[Record set]
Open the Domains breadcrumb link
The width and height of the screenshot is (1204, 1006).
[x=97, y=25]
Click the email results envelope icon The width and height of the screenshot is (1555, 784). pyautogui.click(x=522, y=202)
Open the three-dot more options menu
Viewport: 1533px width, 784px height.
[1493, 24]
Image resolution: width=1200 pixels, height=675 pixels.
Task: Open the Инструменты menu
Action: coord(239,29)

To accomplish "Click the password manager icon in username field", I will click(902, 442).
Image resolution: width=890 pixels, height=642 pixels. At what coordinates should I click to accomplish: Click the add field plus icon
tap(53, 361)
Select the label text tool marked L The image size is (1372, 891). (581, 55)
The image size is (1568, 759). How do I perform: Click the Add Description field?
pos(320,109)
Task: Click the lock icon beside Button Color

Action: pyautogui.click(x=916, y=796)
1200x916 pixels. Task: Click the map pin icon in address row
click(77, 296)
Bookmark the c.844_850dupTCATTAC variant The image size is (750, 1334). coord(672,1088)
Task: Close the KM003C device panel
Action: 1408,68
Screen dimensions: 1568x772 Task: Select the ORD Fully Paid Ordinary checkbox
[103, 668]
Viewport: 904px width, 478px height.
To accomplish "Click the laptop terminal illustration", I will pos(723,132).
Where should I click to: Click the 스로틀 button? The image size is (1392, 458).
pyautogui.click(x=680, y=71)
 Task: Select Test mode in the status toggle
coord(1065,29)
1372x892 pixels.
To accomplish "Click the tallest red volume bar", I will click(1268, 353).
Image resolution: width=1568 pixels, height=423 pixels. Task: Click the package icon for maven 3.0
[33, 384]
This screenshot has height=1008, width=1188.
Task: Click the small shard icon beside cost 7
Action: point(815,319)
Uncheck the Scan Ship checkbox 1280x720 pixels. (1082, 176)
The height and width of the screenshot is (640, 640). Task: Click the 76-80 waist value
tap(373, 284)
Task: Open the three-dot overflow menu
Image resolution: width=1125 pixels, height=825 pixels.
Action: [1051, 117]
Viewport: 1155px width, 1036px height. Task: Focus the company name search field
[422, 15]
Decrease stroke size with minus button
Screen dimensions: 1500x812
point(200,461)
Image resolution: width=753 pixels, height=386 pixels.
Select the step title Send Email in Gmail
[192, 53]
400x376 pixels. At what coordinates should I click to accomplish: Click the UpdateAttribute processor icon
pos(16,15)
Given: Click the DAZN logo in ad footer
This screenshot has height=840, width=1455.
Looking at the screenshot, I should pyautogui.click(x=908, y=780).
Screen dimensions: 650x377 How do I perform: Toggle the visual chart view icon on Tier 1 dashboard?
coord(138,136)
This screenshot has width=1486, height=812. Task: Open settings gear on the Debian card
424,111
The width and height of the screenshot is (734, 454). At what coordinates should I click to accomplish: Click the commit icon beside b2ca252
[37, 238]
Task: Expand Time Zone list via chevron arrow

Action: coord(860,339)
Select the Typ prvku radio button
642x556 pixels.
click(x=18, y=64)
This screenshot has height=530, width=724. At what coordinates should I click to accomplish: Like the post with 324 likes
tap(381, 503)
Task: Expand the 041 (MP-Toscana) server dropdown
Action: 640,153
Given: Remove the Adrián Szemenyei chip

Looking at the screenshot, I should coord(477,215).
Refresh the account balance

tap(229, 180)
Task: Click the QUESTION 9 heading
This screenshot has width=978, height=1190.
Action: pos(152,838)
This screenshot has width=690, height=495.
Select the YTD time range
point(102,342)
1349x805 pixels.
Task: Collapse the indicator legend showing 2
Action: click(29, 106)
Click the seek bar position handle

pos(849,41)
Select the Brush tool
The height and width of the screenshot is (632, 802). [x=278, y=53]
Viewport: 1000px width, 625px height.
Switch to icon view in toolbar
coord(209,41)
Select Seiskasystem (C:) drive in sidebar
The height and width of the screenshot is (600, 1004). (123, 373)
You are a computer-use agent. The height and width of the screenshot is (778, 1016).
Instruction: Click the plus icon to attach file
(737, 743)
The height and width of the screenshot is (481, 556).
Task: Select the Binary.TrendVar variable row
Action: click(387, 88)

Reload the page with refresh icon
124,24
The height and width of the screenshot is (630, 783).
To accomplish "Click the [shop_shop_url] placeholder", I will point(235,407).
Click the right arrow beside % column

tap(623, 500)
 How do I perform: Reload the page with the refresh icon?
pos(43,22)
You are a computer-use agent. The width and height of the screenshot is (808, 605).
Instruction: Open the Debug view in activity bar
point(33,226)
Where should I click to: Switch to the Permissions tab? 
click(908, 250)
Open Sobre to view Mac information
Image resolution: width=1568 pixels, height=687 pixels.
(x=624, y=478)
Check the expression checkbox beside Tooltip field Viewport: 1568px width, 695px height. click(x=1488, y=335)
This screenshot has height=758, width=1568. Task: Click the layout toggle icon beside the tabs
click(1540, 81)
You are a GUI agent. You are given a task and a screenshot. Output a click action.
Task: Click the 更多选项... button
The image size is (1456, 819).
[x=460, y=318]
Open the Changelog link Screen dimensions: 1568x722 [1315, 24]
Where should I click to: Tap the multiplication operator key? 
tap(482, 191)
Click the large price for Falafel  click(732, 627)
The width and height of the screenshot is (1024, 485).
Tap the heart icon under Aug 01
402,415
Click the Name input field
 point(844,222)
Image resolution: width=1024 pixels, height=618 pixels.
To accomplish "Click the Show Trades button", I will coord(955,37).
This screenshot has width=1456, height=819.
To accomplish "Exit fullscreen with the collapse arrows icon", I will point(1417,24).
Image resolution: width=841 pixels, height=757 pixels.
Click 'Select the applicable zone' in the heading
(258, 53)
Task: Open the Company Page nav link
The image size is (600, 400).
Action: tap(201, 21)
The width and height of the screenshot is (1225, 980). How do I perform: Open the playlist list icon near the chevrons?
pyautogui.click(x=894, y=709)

[What the exercise asks] Express the data above as a numbered list, leaving out the blank lines.

[Complete output]
1. Open the Domains breadcrumb link
2. The width and height of the screenshot is (1204, 1006).
3. [x=97, y=25]
4. Click the email results envelope icon The width and height of the screenshot is (1555, 784). pyautogui.click(x=522, y=202)
5. Open the three-dot more options menu
6. Viewport: 1533px width, 784px height.
7. [1493, 24]
8. Image resolution: width=1200 pixels, height=675 pixels.
9. Task: Open the Инструменты menu
10. Action: coord(239,29)
11. To accomplish "Click the password manager icon in username field", I will click(902, 442).
12. Image resolution: width=890 pixels, height=642 pixels. At what coordinates should I click to accomplish: Click the add field plus icon
13. tap(53, 361)
14. Select the label text tool marked L The image size is (1372, 891). (581, 55)
15. The image size is (1568, 759). How do I perform: Click the Add Description field?
16. pos(320,109)
17. Task: Click the lock icon beside Button Color
18. Action: pyautogui.click(x=916, y=796)
19. 1200x916 pixels. Task: Click the map pin icon in address row
20. click(77, 296)
21. Bookmark the c.844_850dupTCATTAC variant The image size is (750, 1334). coord(672,1088)
22. Task: Close the KM003C device panel
23. Action: 1408,68
24. Screen dimensions: 1568x772 Task: Select the ORD Fully Paid Ordinary checkbox
25. [103, 668]
26. Viewport: 904px width, 478px height.
27. To accomplish "Click the laptop terminal illustration", I will pos(723,132).
28. Where should I click to: Click the 스로틀 button? The image size is (1392, 458).
29. pyautogui.click(x=680, y=71)
30.  Task: Select Test mode in the status toggle
31. coord(1065,29)
32. 1372x892 pixels.
33. To accomplish "Click the tallest red volume bar", I will click(1268, 353).
34. Image resolution: width=1568 pixels, height=423 pixels. Task: Click the package icon for maven 3.0
35. [33, 384]
36. This screenshot has height=1008, width=1188.
37. Task: Click the small shard icon beside cost 7
38. Action: point(815,319)
39. Uncheck the Scan Ship checkbox 1280x720 pixels. (1082, 176)
40. The height and width of the screenshot is (640, 640). Task: Click the 76-80 waist value
41. tap(373, 284)
42. Task: Open the three-dot overflow menu
43. Image resolution: width=1125 pixels, height=825 pixels.
44. Action: [1051, 117]
45. Viewport: 1155px width, 1036px height. Task: Focus the company name search field
46. [422, 15]
47. Decrease stroke size with minus button
48. Screen dimensions: 1500x812
49. point(200,461)
50. Image resolution: width=753 pixels, height=386 pixels.
51. Select the step title Send Email in Gmail
52. [192, 53]
53. 400x376 pixels. At what coordinates should I click to accomplish: Click the UpdateAttribute processor icon
54. pos(16,15)
55. Given: Click the DAZN logo in ad footer
56. This screenshot has height=840, width=1455.
57. Looking at the screenshot, I should pyautogui.click(x=908, y=780).
58. Screen dimensions: 650x377 How do I perform: Toggle the visual chart view icon on Tier 1 dashboard?
59. coord(138,136)
60. This screenshot has width=1486, height=812. Task: Open settings gear on the Debian card
61. 424,111
62. The width and height of the screenshot is (734, 454). At what coordinates should I click to accomplish: Click the commit icon beside b2ca252
63. [37, 238]
64. Task: Expand Time Zone list via chevron arrow
65. Action: coord(860,339)
66. Select the Typ prvku radio button
67. 642x556 pixels.
68. click(x=18, y=64)
69. This screenshot has height=530, width=724. At what coordinates should I click to accomplish: Like the post with 324 likes
70. tap(381, 503)
71. Task: Expand the 041 (MP-Toscana) server dropdown
72. Action: 640,153
73. Given: Remove the Adrián Szemenyei chip
74. Looking at the screenshot, I should coord(477,215).
75. Refresh the account balance
76. tap(229, 180)
77. Task: Click the QUESTION 9 heading
78. This screenshot has width=978, height=1190.
79. Action: pos(152,838)
80. This screenshot has width=690, height=495.
81. Select the YTD time range
82. point(102,342)
83. 1349x805 pixels.
84. Task: Collapse the indicator legend showing 2
85. Action: click(29, 106)
86. Click the seek bar position handle
87. pos(849,41)
88. Select the Brush tool
89. The height and width of the screenshot is (632, 802). [x=278, y=53]
90. Viewport: 1000px width, 625px height.
91. Switch to icon view in toolbar
92. coord(209,41)
93. Select Seiskasystem (C:) drive in sidebar
94. The height and width of the screenshot is (600, 1004). (123, 373)
95. You are a computer-use agent. The height and width of the screenshot is (778, 1016).
96. Instruction: Click the plus icon to attach file
97. (737, 743)
98. The height and width of the screenshot is (481, 556).
99. Task: Select the Binary.TrendVar variable row
100. Action: click(387, 88)
101. Reload the page with refresh icon
102. 124,24
103. The height and width of the screenshot is (630, 783).
104. To accomplish "Click the [shop_shop_url] placeholder", I will point(235,407).
105. Click the right arrow beside % column
106. tap(623, 500)
107.  How do I perform: Reload the page with the refresh icon?
108. pos(43,22)
109. You are a computer-use agent. The width and height of the screenshot is (808, 605).
110. Instruction: Open the Debug view in activity bar
111. point(33,226)
112. Where should I click to: Switch to the Permissions tab? 
113. click(908, 250)
114. Open Sobre to view Mac information
115. Image resolution: width=1568 pixels, height=687 pixels.
116. (x=624, y=478)
117. Check the expression checkbox beside Tooltip field Viewport: 1568px width, 695px height. click(x=1488, y=335)
118. This screenshot has height=758, width=1568. Task: Click the layout toggle icon beside the tabs
119. click(1540, 81)
120. You are a GUI agent. You are given a task and a screenshot. Output a click action.
121. Task: Click the 更多选项... button
122. The image size is (1456, 819).
123. [x=460, y=318]
124. Open the Changelog link Screen dimensions: 1568x722 [1315, 24]
125. Where should I click to: Tap the multiplication operator key? 
126. tap(482, 191)
127. Click the large price for Falafel  click(732, 627)
128. The width and height of the screenshot is (1024, 485).
129. Tap the heart icon under Aug 01
130. 402,415
131. Click the Name input field
132.  point(844,222)
133. Image resolution: width=1024 pixels, height=618 pixels.
134. To accomplish "Click the Show Trades button", I will coord(955,37).
135. This screenshot has width=1456, height=819.
136. To accomplish "Exit fullscreen with the collapse arrows icon", I will point(1417,24).
137. Image resolution: width=841 pixels, height=757 pixels.
138. Click 'Select the applicable zone' in the heading
139. (258, 53)
140. Task: Open the Company Page nav link
141. The image size is (600, 400).
142. Action: tap(201, 21)
143. The width and height of the screenshot is (1225, 980). How do I perform: Open the playlist list icon near the chevrons?
144. pyautogui.click(x=894, y=709)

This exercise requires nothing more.